Q.相続放棄の3ヶ月を過ぎてしまったが、今からでも間に合う?

原則として3か月の期間を経過すると相続放棄が不可能になります

例外的に自分に相続があると知った時期が遅い時期であれば手続きが許可されることもあるため、管轄の家庭裁判所に相談を。

Q.相続対象者に連絡が取れないときは?

相続人全員が協議に参加できないと遺産分割協議は成立しません。

家庭裁判所に所在不明者の財産管理人の選任を依頼するといった方法で進められることもあります。

Q.預金の引き出しはいつから可能?

死去後すぐに、口座は利用停止になります。

銀行が定めた相続関連の処理が終わっていないと原則として引き出せません。

いくつかの銀行では遺産整理口座などを使って一部資金の引き出しが可能なこともあります。

Q.戸籍はどこまでさかのぼって集める必要がある?

故人の出生から死亡までの戸籍情報が必要です。

改製原戸籍や除籍謄本など複数の戸籍が必要になるため、余裕を持って準備しておきましょう。


まとめ|相続手続きをスムーズに行うために

相続の手続きは、単に届け出を出すだけの作業ではありません。

遺された家族が今後の人生を不安なく再出発するための、重要な節目ともいえます。

あらかじめ手続き全体を見渡すことの大切さ

「何をすればいいのか分からない」と悩んで手続きが進まなくなりがちですが、最初にやるべきは全体の流れとタイムラインを理解することがとても大切です。

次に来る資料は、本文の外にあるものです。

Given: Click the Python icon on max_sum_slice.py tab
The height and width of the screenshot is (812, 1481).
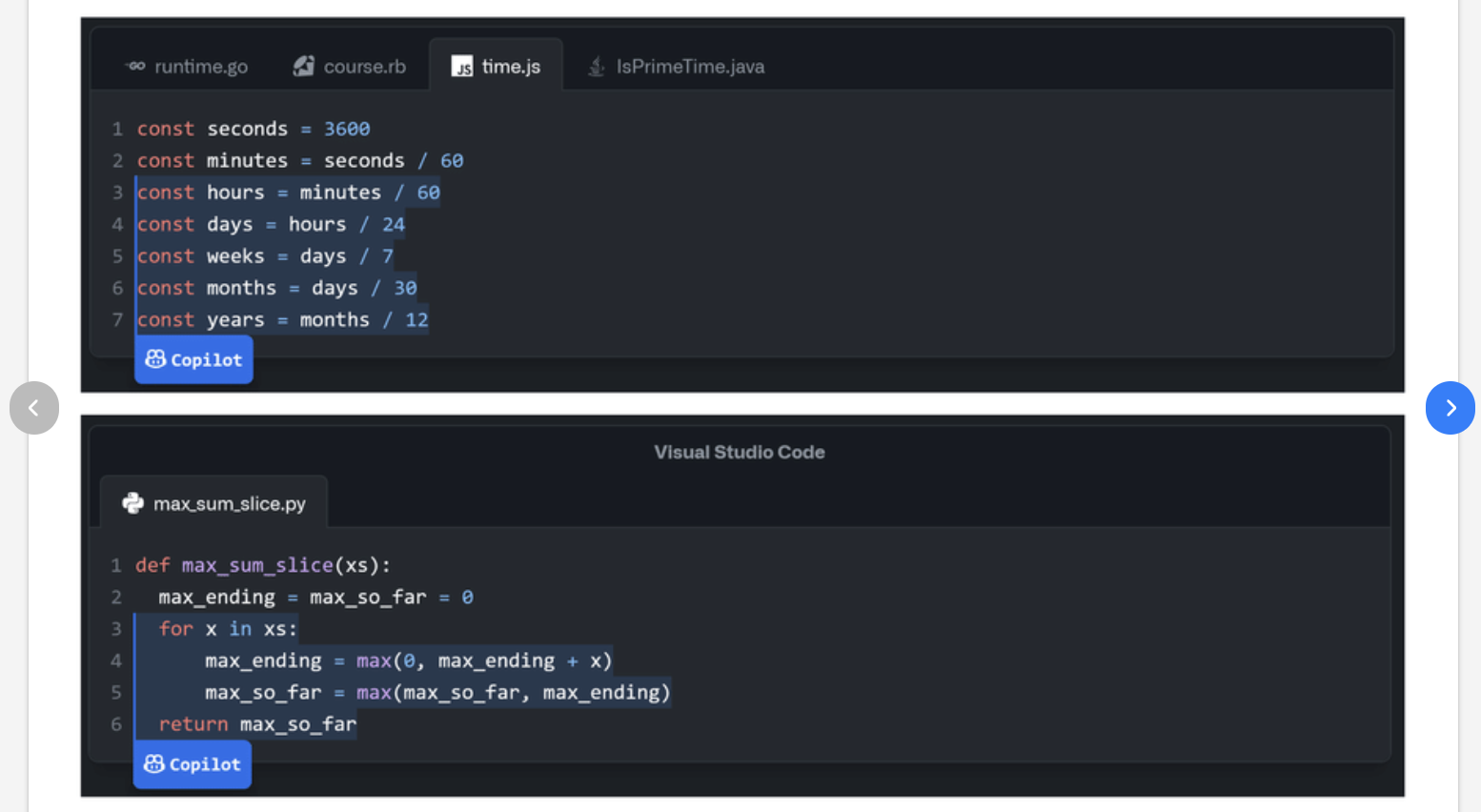Looking at the screenshot, I should (x=133, y=503).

精神的に大変な中でも、ひとつひとつやるべきことを処理していくことで、感情も次第に整っていきます。

「迷ってしまう」「迷う」タイミングで相談を

ひとりでの手続きに対応が難しいと感じたり、家族間で考えが一致しないときは、できる限り早くプロに相談することで不要なトラブルを回避できます。

手続きに失敗してしまうと、後戻りできない事態に発展することもあるため、注意深い対応が必要です。

後を継ぐ人に負担をかけないための準備も重要

相続が完了したタイミングは、自らの将来の相続を見直す契機にもなるかもしれません。

  • 終活ノートの作成
  • 生前贈与や遺言書の作成
  • 所有財産の整理と書き出し

元気なうちにあらかじめ動いておくことで、遺された人が処理をスムーズに進められるようになります。